Sakel commença son traitement sur Nijinski le 18 juillet 1938 à la clinique de Bellevue en Suisse. Il reçu 228 chocs. Nijinski passa la deuxième guerre mondiale en Hongrie où il échappa à l’extermination grâce aux ruses de sa femme et d’amis. Libéré par les russes en 45, il repartit en Suisse puis à Londres où il finit sa vie. Il souffrait d’une insuffisance rénale, d’une artériosclérose et d’une hypertension artérielle. Il tomba une première fois dans le coma le 3 avril 1950. IL se réveilla en esquissant quelques gestes du spectre de la rose et sombra à nouveau dans le coma le 6 avril 1950 pour décéder le 8 avril. Il fut enterré au cimetière de St Marylebone.
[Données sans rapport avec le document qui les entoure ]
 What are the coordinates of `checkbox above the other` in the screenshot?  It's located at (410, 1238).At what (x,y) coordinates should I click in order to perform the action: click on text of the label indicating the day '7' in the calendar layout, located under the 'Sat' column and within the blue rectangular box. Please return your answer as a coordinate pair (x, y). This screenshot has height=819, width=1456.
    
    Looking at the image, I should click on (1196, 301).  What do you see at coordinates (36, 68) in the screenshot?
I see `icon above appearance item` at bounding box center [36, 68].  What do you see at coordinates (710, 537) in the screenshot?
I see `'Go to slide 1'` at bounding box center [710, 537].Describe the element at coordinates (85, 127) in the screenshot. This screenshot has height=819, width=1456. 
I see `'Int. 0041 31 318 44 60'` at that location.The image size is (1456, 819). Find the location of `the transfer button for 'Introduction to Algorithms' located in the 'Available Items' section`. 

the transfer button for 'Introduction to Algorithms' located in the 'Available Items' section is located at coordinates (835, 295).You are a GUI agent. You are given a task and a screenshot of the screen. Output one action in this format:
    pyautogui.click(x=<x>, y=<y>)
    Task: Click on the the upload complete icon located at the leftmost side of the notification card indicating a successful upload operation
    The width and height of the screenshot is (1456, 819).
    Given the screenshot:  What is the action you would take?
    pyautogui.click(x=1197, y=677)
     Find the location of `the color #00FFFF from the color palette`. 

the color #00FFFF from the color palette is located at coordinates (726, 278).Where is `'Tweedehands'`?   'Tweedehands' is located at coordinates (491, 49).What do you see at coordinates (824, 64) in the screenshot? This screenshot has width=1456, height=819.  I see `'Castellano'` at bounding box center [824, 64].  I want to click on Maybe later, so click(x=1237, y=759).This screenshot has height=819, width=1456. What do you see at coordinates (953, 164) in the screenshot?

Serge Lifar ramena sa dépouille à Paris en 1953 pour l’inhumer à coté de l’autre dieu de la danse Vetris.

Lifar dit à propos de Nijinski : « Cet homme ne mourra jamais car il n’a jamais vécu ». En effet, Nijinski a toujours vécu à travers les autres : la pauvreté de sa mère après le départ de son père, l’institution quasi militaire de l’Ecole Impérial du ballet, le Prince Lvov, Serge Diaguilev et la maladie. Il n’a véritablement existé qu’en dansant, sur la scène. Mais dans cet instant de suspension que l’on appelle le ballon, à l’apogée d’un saut, il est devenu éternel.